Now, the startup has raised $5 million in Series A funding led by pan-African venture capital firm Norrsken22 with new participation from Visa, as well as a bunch of re-ups from current investors: Y Combinator, Saviu Ventures, Axian, Plug n Play, Verod-Kepple Africa Ventures, and Acadian Ventures.
Visa’s involvement in this funding round is significant. Last November, the global payments giant launched its fintech accelerator, selecting 23 startups for its inaugural cohort while providing mentorship, training, and funding through its partners.
So far, only Workpay has publicly secured funding from Visa upon completing the program. “After the program, I think they invested depending on how they see a startup from a strategic and growth perspective,” co-founder and CEO Paul Kimani revealed to TechCrunch on a call.
The surge in demand for payroll and HR solutions across Africa comes as global companies extend their reach into emerging markets. This month, New York-based fintech Payoneer bought Skuad, a Singapore-based global HR and payroll startup, for $61 million. Earlier this year, in March, Deel acquired South Africa-based PaySpace for slightly over $100 million.
Workpay and other local platforms, including SeamlessHR, PaidHR and Bento, will have to deal with the competition that such entries bring. However, Kimani views the rise in global competition as an affirmation of the market’s potential.

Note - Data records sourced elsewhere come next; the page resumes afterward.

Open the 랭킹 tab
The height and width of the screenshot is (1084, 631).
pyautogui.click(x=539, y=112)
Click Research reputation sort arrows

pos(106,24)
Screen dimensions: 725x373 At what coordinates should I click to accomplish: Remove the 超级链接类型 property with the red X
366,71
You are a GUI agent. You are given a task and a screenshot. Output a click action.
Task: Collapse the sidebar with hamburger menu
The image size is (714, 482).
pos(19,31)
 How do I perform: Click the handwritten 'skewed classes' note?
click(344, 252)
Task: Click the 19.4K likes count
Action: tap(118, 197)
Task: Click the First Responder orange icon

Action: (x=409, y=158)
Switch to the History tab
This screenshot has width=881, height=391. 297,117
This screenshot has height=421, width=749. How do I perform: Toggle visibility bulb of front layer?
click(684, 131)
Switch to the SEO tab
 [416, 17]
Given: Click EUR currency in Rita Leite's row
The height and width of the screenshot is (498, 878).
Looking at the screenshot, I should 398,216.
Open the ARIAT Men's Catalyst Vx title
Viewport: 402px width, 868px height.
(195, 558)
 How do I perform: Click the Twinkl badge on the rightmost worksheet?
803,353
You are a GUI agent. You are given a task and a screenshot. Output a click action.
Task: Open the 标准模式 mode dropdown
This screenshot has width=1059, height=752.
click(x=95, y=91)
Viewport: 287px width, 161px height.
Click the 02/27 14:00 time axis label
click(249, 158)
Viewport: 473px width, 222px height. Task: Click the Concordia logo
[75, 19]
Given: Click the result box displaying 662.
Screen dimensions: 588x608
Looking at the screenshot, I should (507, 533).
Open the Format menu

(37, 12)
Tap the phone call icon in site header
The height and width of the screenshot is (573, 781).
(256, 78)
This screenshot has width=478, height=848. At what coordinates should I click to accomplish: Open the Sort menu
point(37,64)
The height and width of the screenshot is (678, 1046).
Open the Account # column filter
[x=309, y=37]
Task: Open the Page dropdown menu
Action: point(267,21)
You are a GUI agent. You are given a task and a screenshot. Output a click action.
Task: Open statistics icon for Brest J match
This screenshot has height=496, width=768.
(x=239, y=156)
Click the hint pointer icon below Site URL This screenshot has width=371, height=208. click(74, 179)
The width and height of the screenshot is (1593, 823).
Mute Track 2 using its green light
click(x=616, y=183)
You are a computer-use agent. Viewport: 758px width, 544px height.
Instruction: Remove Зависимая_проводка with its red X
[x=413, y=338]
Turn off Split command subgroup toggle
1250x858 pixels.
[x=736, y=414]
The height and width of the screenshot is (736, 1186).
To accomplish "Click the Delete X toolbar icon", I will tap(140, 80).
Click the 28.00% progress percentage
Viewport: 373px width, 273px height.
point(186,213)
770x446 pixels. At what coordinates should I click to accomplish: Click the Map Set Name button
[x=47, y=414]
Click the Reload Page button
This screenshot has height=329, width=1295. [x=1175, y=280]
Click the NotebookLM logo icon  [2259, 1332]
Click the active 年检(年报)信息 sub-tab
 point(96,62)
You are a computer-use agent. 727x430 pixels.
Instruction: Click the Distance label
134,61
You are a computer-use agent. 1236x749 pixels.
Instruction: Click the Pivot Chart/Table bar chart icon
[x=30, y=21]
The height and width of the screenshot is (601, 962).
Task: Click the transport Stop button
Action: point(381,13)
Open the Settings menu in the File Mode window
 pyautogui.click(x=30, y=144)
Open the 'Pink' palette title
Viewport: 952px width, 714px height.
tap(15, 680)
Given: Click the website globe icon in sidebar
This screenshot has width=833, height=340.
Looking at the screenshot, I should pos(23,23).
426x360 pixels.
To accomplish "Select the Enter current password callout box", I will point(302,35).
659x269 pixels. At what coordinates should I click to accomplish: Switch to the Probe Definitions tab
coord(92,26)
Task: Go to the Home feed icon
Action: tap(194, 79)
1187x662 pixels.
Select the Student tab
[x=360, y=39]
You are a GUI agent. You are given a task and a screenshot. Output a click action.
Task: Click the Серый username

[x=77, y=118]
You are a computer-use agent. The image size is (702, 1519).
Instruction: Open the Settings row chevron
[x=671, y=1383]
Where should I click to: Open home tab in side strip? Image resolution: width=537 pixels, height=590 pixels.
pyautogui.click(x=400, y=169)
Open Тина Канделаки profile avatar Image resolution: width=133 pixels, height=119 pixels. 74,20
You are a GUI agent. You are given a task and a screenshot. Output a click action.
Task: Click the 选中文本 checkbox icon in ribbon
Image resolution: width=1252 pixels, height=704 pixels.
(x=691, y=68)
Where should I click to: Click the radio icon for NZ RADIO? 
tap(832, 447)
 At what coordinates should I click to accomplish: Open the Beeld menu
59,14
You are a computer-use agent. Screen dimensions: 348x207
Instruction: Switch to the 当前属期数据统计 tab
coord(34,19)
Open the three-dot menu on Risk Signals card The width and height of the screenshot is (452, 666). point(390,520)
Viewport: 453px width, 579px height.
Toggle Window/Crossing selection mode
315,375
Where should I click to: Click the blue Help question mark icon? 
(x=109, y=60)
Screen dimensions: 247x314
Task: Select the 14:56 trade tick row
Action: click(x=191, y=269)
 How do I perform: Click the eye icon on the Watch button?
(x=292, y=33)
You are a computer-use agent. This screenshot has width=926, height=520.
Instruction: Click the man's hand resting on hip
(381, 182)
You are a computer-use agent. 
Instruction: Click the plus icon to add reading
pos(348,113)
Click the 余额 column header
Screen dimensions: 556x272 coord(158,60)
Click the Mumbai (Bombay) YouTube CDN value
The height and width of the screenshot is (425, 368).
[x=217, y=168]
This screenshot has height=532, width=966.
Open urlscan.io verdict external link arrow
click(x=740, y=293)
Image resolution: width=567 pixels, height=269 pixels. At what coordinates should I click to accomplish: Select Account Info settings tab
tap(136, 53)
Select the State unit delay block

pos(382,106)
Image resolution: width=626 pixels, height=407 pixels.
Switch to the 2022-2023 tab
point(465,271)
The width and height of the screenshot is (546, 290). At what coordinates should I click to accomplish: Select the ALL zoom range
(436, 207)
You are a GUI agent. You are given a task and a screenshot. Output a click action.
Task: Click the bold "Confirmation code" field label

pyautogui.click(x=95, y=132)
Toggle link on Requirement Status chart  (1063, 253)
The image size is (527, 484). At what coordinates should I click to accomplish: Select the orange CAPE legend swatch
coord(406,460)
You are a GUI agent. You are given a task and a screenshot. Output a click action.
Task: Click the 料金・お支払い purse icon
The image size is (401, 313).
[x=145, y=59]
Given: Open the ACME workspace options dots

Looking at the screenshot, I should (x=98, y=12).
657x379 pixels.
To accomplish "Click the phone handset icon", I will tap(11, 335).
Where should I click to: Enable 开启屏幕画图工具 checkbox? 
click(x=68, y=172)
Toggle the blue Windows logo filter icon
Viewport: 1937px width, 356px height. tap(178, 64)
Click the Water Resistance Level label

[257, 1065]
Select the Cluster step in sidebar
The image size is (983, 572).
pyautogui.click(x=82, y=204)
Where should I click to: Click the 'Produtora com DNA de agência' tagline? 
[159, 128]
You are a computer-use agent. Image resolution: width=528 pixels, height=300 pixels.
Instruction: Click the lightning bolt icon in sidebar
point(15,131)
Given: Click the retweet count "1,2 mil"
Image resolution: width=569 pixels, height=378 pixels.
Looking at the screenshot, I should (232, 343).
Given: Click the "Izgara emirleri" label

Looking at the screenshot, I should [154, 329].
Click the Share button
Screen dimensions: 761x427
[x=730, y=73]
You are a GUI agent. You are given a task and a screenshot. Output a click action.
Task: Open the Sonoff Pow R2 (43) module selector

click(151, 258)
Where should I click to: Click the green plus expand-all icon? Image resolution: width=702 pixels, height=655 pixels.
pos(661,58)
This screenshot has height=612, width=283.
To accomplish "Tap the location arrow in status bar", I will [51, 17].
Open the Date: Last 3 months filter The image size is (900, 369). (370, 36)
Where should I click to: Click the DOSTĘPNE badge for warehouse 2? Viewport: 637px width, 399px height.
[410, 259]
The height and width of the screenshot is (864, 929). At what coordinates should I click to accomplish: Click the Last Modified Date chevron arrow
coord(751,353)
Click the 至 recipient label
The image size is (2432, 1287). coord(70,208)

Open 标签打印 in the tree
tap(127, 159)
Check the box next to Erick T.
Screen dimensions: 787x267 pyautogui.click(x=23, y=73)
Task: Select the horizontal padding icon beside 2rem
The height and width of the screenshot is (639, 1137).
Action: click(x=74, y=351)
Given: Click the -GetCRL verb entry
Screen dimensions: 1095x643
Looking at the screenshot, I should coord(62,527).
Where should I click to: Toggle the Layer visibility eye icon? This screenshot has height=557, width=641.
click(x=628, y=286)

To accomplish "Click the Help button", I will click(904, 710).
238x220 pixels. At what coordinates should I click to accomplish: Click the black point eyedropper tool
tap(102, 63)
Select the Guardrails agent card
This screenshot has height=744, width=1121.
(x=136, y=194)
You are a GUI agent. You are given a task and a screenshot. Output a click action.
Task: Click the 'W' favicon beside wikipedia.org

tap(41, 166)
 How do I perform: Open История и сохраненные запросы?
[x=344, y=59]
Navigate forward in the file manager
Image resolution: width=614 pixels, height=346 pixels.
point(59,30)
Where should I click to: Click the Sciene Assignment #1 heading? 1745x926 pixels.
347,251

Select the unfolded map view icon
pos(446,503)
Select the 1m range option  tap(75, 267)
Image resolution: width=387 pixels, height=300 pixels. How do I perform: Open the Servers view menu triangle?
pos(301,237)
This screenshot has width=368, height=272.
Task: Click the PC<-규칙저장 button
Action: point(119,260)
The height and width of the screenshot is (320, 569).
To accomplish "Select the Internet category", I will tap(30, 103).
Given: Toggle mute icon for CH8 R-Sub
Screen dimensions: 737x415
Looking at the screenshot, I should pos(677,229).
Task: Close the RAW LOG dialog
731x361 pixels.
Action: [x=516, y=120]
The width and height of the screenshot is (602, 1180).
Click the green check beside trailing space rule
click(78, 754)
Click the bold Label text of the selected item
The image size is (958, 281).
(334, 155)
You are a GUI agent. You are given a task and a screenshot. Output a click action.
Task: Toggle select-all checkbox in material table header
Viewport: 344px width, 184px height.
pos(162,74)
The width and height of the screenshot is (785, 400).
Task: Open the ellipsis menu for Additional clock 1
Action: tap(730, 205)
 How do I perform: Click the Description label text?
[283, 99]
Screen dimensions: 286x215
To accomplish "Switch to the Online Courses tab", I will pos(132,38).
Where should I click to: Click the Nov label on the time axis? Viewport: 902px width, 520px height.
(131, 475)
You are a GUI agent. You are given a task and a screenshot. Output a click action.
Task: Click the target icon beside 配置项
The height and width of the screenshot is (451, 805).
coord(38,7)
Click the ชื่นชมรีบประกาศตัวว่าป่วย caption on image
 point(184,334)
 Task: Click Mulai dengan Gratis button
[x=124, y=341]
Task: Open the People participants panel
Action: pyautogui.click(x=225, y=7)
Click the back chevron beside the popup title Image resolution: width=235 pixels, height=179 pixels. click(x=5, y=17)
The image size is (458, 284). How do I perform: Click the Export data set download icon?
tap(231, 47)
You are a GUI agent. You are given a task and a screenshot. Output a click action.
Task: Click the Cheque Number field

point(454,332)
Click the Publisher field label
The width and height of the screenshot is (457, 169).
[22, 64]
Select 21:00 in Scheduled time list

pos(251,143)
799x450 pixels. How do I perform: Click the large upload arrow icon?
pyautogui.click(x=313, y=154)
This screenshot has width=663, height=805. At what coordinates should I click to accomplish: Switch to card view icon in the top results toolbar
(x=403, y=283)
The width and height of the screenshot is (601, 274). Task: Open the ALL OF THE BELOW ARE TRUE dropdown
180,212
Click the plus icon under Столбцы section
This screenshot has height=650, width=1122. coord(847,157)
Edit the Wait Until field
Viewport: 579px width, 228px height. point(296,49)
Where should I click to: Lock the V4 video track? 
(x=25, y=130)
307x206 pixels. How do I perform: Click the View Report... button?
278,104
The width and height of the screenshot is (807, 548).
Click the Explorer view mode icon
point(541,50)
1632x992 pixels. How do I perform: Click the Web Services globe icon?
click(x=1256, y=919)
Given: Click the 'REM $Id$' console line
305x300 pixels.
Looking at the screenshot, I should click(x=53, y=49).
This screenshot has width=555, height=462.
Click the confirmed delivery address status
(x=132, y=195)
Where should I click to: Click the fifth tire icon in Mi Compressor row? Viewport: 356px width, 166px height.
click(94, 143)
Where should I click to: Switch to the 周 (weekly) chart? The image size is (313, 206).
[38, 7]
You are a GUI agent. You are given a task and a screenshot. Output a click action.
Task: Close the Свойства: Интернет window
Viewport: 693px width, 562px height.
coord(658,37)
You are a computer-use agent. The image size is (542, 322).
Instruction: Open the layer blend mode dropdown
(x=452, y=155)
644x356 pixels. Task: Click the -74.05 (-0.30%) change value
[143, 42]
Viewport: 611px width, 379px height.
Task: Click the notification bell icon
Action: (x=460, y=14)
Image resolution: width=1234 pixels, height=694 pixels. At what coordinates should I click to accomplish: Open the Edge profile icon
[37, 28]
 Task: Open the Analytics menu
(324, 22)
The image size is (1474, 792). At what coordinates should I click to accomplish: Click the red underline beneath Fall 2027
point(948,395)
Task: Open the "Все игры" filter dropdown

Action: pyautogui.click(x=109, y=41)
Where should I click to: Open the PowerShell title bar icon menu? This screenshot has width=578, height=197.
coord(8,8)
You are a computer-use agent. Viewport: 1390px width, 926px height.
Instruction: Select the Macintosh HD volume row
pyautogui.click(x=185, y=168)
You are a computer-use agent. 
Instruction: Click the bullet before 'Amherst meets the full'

“We’re not overly concerned about competition from global players. There is still significant work to be done across Africa, both by external companies and ourselves. Building a comprehensive payroll solution for the entire continent is challenging—each country has its regulations and requirements,” the CEO said. “Payroll in Ivory Coast differs from South Africa. It will take time for global companies to adapt their products to the diverse African market. Therefore, in the short to medium term, we believe that competition from these global players won’t be a major concern for us or others in our space.”
In the meantime, Workpay is scaling as fast as it can, and claims to have added nearly 500 businesses to its platform in the past 16 months, and now serves more than 1,000 customers across 20 African countries. This growth came even as the company delayed its expansion into Francophone Africa, which would have doubled its reach from 20 countries to 40. Similarly, the company claims its revenue grew 1.5x in the first six months of 2024 and is on course to double by the end of the year.
Kimani says Workpay will use the new funding to expand its financial services offering (exploring new products to enhance how employers and employees interact with salaries), advance its performance management tools with AI to improve how businesses manage their teams, and continue to grow its workforce.
The Norrsken-led round follows a $2.7 million pre-Series A round last year (in which the Norrsken Foundation participated) and a $2.1 million seed round in 2020. Other participants in this round include existing investors Y Combinator, Saviu Ventures, Axian, Plug n Play, Verod-Kepple Africa Ventures, and Acadian Ventures. Workpay has received nearly $10 million in funding since its launch in 2019.